Initially, the Oregon Supreme Court distinguished "classic" excess insurance from policies containing excess "other insurance" clauses. The Court embarked on its analysis by stating: "This case involves a classic primary-excess insurance relationship." Id. The Court then commented in a footnote:
The text uses the phrase "classic primary-excess insurance relationship." This is not a case in which two or more liability policies each provide valid and collectible insurance against a loss and the question is whether one or the other is "primary" or "excess." Such cases normally involve construction of the "other insurance" clauses of the policies. Lamb-Weston, Inc. v. Ore. Auto. Ins. Co. 219 Or 110, 341 P2d 110, 346 P2d 643 (1959), is the seminal Oregon case in this area.Id. at 516 n. 1. Moreover, the Court several times referred to Maine as the "excess liability insurer" or simply the "excess insurer" and to the Maine policy as either an "excess property damage liability policy," "excess coverage," or "excess insurance." Id. at 516, 517, 519, 520.
Later in the opinion, the Court described the excess policy provided by Maine:
The excess policy is written with the existence of the primary policy in mind. Maine's policy in this case, on its declarations page, makes explicit reference to the Centennial primary coverage in a "schedule of underlying insurances." Maine's policy provides that its liability is "the excess of . . . the limits of the underlying insurances as set out in the schedule in respect of each occurrence covered by said underlying insurances." Maine's policy also contains this provision: "It is a condition of this policy that the policy or policies referred to in the attached `Schedule of Underlying Insurances' shall be maintained in full effect during the currency of this policy. . . ."Id. at 520. The Court's description Maine's excess insurance policy identifies several key characteristics. First, the Maine excess policy was purchased by the same insured (Fire) that bought the primary policy. Second, the Maine excess policy explicitly acknowledged the primary policy. Finally, the Maine excess policy required maintenance of the primary policy as a condition of coverage. Although the Court does not state that all "classic" excess policies necessarily have these attributes, it is fair to assume that a policy with these characteristics would be similarly treated as an example of "classic" excess insurance.

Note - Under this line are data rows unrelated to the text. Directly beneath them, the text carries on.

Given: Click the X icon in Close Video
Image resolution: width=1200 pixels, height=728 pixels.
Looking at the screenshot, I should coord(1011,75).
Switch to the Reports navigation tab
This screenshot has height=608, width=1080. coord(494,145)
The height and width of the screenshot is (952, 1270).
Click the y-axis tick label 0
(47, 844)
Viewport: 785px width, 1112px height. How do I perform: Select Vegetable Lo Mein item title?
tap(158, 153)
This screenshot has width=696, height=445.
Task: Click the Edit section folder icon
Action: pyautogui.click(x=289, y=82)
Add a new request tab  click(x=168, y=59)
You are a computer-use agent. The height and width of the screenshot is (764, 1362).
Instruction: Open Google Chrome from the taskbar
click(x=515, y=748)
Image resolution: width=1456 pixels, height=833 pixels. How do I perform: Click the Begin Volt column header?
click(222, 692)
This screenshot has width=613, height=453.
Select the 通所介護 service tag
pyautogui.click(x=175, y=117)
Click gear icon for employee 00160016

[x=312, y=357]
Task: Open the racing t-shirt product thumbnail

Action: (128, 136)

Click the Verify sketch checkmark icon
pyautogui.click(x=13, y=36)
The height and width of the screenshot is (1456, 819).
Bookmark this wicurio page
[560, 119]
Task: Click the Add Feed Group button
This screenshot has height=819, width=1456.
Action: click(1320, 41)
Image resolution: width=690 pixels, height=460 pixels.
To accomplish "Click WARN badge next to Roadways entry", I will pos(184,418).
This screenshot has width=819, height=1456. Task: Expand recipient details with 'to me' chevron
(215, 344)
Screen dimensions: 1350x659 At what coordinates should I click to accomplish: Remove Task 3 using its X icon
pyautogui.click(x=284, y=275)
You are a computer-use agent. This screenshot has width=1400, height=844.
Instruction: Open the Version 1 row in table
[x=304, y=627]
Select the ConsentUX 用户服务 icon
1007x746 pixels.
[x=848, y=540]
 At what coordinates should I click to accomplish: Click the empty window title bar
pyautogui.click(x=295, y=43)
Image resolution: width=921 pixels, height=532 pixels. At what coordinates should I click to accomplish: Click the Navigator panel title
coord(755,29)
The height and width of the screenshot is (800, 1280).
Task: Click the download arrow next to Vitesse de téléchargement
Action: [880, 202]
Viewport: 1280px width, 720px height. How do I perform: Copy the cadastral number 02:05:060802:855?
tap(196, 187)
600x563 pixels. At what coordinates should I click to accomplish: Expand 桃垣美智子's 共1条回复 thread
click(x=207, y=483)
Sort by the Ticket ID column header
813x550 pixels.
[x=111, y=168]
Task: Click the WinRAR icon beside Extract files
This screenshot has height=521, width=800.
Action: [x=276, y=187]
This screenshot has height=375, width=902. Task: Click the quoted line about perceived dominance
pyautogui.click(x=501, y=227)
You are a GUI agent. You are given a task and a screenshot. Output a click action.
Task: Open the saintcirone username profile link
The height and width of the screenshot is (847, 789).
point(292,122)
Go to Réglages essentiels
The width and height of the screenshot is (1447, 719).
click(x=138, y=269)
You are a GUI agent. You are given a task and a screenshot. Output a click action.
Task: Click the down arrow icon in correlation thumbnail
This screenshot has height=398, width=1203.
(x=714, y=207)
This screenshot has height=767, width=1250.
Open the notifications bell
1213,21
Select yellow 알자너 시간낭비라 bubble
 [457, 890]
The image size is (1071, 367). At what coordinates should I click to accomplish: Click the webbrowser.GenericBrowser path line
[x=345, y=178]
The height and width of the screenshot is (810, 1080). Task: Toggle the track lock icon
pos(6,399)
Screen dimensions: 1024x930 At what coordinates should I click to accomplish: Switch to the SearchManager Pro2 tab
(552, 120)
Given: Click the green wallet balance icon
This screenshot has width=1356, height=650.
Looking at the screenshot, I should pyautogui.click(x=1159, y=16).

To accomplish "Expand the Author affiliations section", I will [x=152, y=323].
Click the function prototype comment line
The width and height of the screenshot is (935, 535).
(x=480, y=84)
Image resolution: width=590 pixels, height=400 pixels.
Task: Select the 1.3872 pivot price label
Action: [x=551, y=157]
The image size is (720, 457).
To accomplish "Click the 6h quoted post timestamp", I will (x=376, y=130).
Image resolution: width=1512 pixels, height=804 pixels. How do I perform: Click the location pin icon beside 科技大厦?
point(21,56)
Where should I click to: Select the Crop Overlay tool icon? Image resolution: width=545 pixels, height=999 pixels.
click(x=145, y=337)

In contrast to the "classic" excess policy at issue in Maine Bonding, the Court addressed an example of an excess "other insurance" clause in Lamb-Weston, Inc. v. Or. Auto. Ins. Co., 219 Or. 110, 341 P.2d. 110 (Or. 1959). Another Oregon Supreme Court decision ably summarized the facts, reasoning, and holding of Lamb-Weston:
In Lamb-Weston the controversy was between the named insured, St. Paul, and the omnibus insured, Oregon Auto. St. Paul had an excess "other insurance" clause and Oregon Auto a pro rata clause. We determined that any attempt to classify one policy as primary and the other as secondary, and thus reconcile the clauses, is an exercise in "circular reasoning." We determined that if the provisions of one policy were not to yield to the other it was impossible to apply both equally; one could not, at the same time, prorate the liability of Oregon Auto and assess St. Paul only for the excess over Oregon Auto's liability. We solved this dilemma by declaring the "other insurance" clauses repugnant to each other and, therefore, to be rejected and not considered part of either insurance contract. With these clauses ignored, the liability of each company was prorated by the proportion that each bore to the total limit of liability. The basic holding of Lamb-Weston is that repugnant policy provisions will be erased from the contracts and ignored in construing the "other insurance" provisions of contracts.Gen. Ins. Co. v. Saskatchewan Gov't Ins. Office, 238 Or. 8, 18-19, 391 P.2d 616 (Or. 1964), overruled on other grounds by Liberty Mut. Ins. Co. v. Truck Ins. Exch., 245 Or. 30, 420 P.2d 66, (Or. 1966).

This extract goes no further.